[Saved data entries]
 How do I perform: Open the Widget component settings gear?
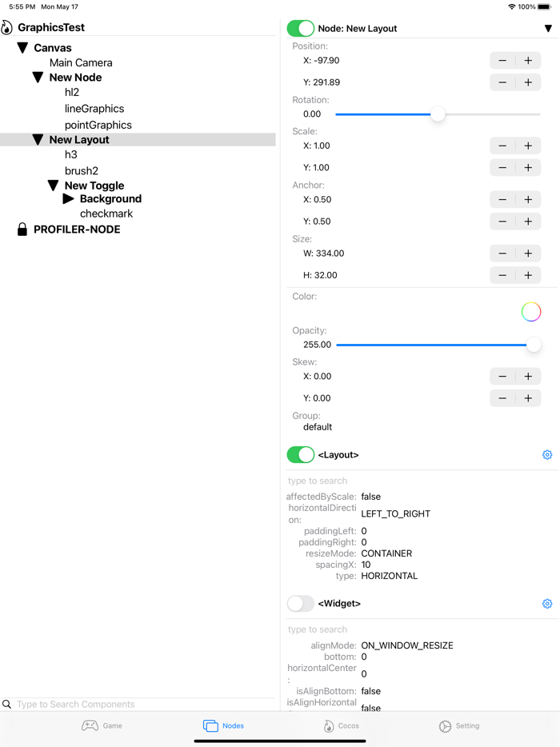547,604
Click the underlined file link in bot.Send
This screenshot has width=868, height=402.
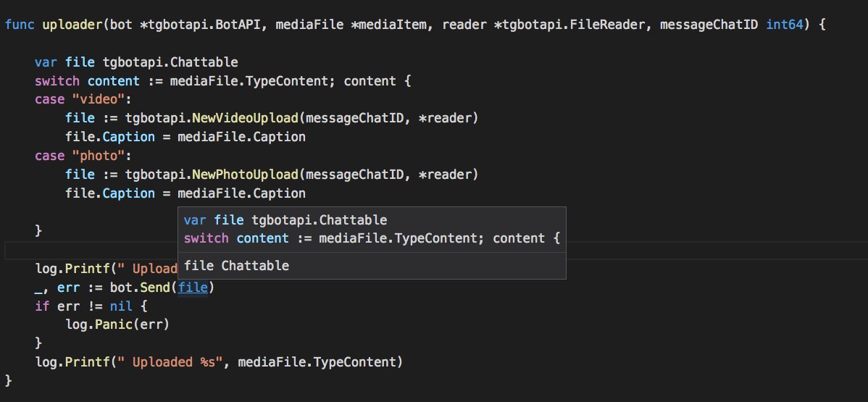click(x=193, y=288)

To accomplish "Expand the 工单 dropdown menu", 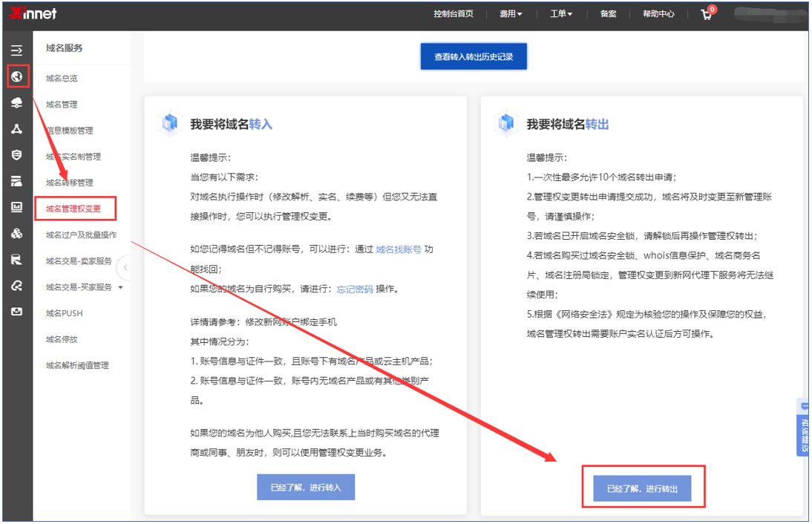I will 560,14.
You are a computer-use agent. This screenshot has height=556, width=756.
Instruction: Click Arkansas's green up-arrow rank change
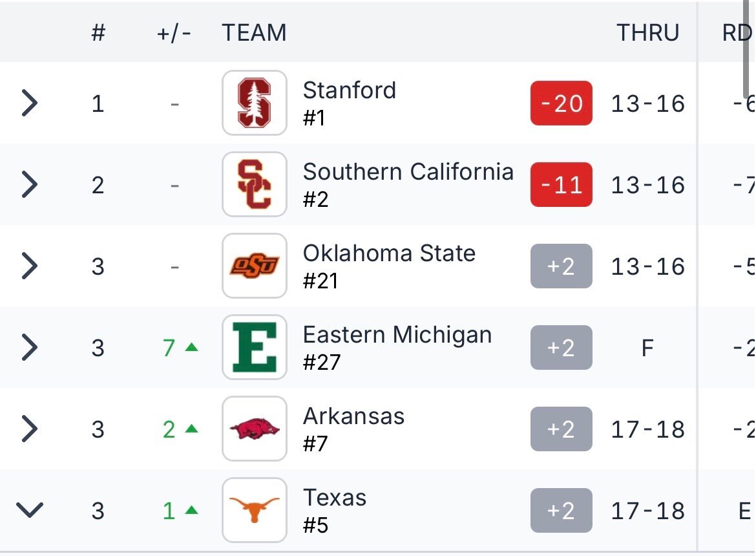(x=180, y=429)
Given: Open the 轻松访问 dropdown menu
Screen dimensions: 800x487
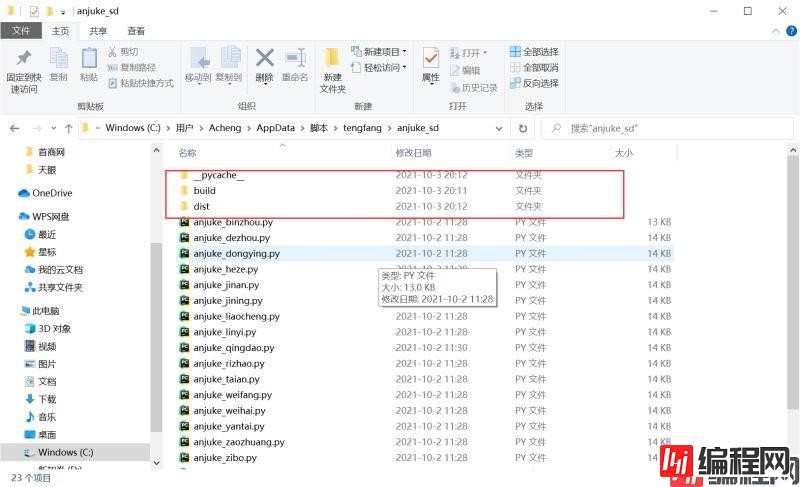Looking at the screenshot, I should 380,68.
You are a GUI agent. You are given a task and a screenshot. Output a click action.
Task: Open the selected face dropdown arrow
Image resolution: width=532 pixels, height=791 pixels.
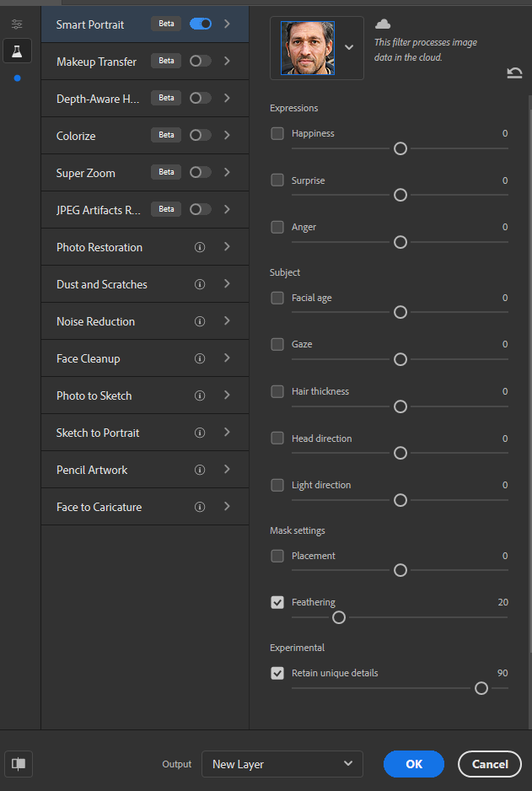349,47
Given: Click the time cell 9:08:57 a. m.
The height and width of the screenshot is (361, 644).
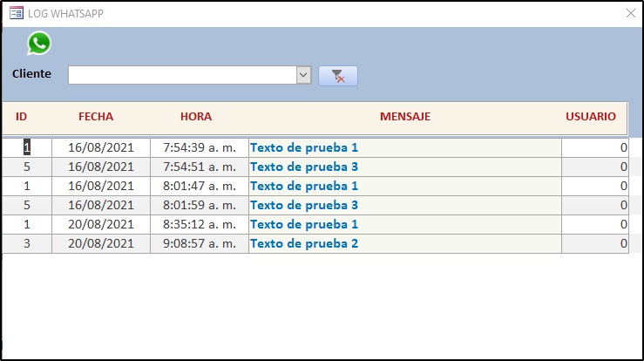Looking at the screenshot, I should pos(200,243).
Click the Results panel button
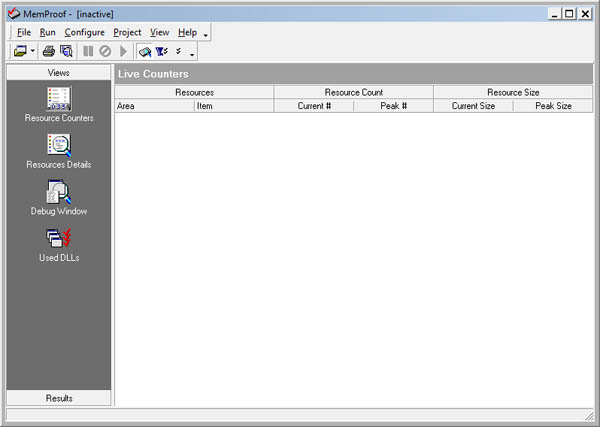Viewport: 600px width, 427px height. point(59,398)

→ Exercise
Each line from the one containing "The height and" down to the final line of the records above must be reproduced exactly; no pictures go into the copy.

→ Reply to the task
The height and width of the screenshot is (361, 644).
Looking at the screenshot, I should pos(200,243).
Click the Results panel button
Viewport: 600px width, 427px height. point(59,398)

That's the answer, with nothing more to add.